Indicators of the industry’s profitability such as return on assets, return on equity and net interest margin, amongst others, showed significant improvement and high level of operational efficiency during 2023 relative to 2022. This is quite refreshing since investors generally perceive return on equity as better metric for effective assessment of the market value; and strong indicator of potential growth of institutions in the banking industry.

Impeccable performance of the banking industry including comparatively high return on equity during 2023 is envisaged to be sustained through 2024 and beyond. This growth potential is expected to serve as unique attractive tool for investors to the banking industry to shore up capital and investment in the financial sector; and attract investors to other sectors within the broader Ghanaian economy.


Establishment of the Ghana Financial Stability Fund is vital towards providing the requisite financial respite or safety net for banks and other financial institutions for their active participation in the recent domestic debt exchange programme in the country. Consistent with earlier submission by the Bank of Ghana, it is imperative to state, primary considerations for the GHȼ15 billion financial stability fund extend beyond universal banks to include rural and community banks; special deposit-taking institutions; collective investment schemes; broker-dealers; fund managers; and insurance companies. Disbursements, thus far, to institutions in the foregoing categories amount to GHȼ2.5 billion.

It is refreshing to state, banks in the industry have taken proactive steps to strengthen their risk management practices and internal control mechanisms. These initiatives have strategically positioned the industry towards containment and mitigation of potential solvency challenges that may emanate from loan concentration. Banks are not oblivious of their critical role in preserving stability of the country’s financial system; and therefore, are consistently partnering the Bank of Ghana (BoG) and other key stakeholders to ensure sustained stability of the banking industry and financial sector.

The industry projects positive outlook; and banks remain committed to deepening financial inclusiveness and credit growth by increasing loans to businesses in the small- and medium-sized enterprises’ (SMEs’) category.
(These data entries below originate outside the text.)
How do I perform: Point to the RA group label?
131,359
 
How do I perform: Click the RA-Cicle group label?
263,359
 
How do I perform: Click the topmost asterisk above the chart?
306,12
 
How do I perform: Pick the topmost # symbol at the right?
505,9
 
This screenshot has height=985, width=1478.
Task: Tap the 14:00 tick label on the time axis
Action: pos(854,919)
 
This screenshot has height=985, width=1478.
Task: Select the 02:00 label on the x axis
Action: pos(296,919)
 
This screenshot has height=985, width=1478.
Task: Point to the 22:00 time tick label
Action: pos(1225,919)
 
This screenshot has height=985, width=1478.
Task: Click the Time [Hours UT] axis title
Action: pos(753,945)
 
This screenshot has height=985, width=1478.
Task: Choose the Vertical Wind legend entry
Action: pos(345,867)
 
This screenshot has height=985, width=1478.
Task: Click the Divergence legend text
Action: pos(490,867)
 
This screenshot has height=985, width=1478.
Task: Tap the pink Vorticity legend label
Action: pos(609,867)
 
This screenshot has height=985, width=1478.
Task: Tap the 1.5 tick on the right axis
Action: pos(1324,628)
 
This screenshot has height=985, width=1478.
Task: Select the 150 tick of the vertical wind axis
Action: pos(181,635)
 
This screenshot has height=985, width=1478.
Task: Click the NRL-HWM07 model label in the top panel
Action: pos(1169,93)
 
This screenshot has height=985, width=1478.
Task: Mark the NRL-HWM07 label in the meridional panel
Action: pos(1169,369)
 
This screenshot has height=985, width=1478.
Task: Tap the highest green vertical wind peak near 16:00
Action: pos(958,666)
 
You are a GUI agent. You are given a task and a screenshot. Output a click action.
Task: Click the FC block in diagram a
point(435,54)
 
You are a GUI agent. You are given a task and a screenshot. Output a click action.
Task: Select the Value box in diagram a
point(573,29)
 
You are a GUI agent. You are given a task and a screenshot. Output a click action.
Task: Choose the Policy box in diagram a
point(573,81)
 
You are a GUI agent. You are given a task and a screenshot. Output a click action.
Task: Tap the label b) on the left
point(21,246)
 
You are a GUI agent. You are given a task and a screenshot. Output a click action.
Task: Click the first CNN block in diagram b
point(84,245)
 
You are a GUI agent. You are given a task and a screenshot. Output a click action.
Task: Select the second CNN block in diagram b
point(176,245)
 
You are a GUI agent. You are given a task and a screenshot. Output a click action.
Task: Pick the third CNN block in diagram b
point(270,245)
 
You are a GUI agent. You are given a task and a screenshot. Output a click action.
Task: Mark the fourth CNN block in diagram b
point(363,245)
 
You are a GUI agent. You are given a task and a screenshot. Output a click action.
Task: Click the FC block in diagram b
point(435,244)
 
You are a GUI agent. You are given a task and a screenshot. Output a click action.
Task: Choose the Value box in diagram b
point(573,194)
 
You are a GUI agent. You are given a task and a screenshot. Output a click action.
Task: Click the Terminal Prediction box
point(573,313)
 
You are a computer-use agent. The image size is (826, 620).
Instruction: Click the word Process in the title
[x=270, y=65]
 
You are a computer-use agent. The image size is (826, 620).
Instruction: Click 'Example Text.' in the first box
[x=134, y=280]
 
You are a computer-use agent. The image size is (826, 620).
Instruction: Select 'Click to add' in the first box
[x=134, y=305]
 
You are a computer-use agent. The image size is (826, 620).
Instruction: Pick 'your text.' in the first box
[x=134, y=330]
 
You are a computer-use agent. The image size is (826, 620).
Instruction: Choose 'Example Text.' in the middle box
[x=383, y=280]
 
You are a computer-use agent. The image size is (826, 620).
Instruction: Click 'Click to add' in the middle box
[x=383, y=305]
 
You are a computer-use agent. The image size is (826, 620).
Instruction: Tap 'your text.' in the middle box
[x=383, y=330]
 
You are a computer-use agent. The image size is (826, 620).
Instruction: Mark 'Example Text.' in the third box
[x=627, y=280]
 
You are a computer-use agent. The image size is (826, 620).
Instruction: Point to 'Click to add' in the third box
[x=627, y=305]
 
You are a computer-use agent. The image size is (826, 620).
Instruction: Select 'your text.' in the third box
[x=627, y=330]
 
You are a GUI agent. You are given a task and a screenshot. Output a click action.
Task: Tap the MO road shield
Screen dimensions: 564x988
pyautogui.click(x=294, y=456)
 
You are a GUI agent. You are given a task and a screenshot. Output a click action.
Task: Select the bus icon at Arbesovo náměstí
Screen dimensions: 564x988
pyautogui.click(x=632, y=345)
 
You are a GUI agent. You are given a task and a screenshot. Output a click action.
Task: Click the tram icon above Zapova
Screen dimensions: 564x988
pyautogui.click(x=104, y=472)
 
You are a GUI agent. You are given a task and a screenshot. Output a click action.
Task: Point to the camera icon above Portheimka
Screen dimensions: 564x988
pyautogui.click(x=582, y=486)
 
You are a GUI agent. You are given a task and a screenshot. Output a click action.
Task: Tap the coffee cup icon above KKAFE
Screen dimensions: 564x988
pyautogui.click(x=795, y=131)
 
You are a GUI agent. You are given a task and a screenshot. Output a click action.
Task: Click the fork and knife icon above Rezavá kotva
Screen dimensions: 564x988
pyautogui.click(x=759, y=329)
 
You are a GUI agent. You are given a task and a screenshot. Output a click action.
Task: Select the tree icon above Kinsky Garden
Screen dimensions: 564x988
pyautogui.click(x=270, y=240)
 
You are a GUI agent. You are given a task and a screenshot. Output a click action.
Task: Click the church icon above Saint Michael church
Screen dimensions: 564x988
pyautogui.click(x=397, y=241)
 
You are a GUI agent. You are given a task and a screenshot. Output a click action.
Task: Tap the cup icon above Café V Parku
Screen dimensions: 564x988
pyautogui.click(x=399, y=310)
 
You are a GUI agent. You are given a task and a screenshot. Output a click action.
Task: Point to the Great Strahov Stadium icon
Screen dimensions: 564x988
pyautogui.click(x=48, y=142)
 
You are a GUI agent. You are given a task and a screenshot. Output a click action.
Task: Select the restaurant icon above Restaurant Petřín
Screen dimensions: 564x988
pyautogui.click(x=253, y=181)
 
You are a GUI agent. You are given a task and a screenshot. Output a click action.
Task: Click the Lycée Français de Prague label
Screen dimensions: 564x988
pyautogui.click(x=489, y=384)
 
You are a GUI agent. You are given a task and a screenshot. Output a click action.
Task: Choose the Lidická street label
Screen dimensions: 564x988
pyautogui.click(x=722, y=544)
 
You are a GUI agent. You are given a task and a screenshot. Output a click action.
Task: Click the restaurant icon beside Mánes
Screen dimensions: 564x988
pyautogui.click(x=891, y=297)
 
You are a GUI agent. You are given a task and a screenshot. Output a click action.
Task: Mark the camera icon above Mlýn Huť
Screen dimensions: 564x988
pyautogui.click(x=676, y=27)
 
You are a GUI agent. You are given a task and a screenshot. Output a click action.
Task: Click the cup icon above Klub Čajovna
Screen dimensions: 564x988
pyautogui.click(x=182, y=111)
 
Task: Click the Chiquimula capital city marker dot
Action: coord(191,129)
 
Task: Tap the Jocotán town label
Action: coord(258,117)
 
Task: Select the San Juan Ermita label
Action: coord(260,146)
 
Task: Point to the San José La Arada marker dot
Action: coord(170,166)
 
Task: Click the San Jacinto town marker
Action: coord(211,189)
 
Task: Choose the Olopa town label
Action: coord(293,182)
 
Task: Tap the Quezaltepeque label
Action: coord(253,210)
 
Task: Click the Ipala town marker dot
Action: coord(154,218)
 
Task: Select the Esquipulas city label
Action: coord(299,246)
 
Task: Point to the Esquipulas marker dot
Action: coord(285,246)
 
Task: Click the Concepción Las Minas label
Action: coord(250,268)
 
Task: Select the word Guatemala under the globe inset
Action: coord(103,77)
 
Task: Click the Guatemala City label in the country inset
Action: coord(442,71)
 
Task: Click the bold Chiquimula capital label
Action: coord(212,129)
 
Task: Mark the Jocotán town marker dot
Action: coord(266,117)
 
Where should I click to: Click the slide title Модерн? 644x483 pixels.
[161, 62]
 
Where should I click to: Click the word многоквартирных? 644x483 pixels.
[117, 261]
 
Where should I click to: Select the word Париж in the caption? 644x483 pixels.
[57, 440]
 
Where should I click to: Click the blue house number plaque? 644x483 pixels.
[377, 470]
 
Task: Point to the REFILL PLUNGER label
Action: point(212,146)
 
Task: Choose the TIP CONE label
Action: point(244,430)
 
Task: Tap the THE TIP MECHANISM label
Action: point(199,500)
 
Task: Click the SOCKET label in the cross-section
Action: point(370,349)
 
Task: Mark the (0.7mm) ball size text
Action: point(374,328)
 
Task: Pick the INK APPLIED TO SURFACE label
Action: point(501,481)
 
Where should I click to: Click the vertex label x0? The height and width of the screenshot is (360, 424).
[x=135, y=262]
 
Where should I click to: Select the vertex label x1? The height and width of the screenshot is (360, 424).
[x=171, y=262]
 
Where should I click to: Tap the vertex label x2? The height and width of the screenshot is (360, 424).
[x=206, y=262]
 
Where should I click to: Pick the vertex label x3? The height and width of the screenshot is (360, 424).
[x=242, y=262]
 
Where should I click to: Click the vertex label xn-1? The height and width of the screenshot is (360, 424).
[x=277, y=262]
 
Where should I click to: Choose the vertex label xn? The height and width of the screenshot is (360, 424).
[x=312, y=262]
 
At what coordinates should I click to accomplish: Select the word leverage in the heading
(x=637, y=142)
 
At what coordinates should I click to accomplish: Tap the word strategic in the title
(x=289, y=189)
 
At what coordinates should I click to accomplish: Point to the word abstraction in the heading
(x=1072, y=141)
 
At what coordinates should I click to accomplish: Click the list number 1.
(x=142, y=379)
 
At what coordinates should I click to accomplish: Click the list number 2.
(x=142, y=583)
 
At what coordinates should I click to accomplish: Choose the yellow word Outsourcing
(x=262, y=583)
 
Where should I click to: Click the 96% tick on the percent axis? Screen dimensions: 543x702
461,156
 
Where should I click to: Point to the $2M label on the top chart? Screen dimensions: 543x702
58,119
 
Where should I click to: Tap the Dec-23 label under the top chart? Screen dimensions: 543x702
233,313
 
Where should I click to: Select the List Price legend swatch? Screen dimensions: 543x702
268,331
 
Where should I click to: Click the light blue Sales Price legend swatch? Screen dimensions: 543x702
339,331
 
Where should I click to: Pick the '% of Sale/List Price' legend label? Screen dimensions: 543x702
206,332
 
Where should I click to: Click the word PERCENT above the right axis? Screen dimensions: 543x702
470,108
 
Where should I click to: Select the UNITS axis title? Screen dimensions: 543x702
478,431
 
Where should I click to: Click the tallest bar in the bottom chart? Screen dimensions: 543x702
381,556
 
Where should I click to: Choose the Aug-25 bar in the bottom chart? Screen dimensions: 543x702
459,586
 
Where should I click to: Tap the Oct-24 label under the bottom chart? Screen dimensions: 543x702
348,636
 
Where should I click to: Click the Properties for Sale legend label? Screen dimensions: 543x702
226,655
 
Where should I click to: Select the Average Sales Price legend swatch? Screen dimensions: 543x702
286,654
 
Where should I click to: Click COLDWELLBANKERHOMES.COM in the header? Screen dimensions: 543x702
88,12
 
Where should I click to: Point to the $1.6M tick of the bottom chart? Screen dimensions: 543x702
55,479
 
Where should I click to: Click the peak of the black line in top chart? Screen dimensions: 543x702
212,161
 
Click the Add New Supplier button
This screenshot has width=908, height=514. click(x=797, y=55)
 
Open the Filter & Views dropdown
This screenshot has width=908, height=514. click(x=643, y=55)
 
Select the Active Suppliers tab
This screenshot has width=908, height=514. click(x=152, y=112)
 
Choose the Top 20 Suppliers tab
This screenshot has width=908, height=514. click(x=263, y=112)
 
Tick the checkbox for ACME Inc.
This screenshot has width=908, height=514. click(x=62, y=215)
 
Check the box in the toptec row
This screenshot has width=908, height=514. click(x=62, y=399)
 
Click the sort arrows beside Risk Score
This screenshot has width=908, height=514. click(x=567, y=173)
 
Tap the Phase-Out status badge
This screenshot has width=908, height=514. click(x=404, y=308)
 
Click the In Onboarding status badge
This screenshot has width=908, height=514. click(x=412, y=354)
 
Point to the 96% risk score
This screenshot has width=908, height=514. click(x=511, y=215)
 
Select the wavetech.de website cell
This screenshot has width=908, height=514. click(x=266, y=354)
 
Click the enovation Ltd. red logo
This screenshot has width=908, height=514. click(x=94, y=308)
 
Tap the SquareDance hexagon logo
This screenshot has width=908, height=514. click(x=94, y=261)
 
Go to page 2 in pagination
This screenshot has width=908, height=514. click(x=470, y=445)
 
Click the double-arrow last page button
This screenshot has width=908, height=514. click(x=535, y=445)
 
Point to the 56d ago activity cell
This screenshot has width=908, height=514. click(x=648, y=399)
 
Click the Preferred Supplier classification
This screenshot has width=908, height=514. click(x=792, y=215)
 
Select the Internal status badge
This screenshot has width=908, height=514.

This financial support initiative which is nationally-focused would be concentrated in strategic sectors of the economy; and diligently advanced to minimise risk while increasing the rate of loan recovery; and restoring public confidence in the broader financial system in the immediate-, medium- and long-term.

Overall, the performance of banks and other related institutions reflects an industry that is responding meaningfully to novelty and innovation; emerging quickly from the claws of the recent domestic debt exchange programme with stronger initiatives that would perpetuate its assertiveness in the financial sector; affirming its dominance in financial inclusiveness; and positively driving the economy towards the path of recovery and steady growth in the immediate-, medium- and long-term.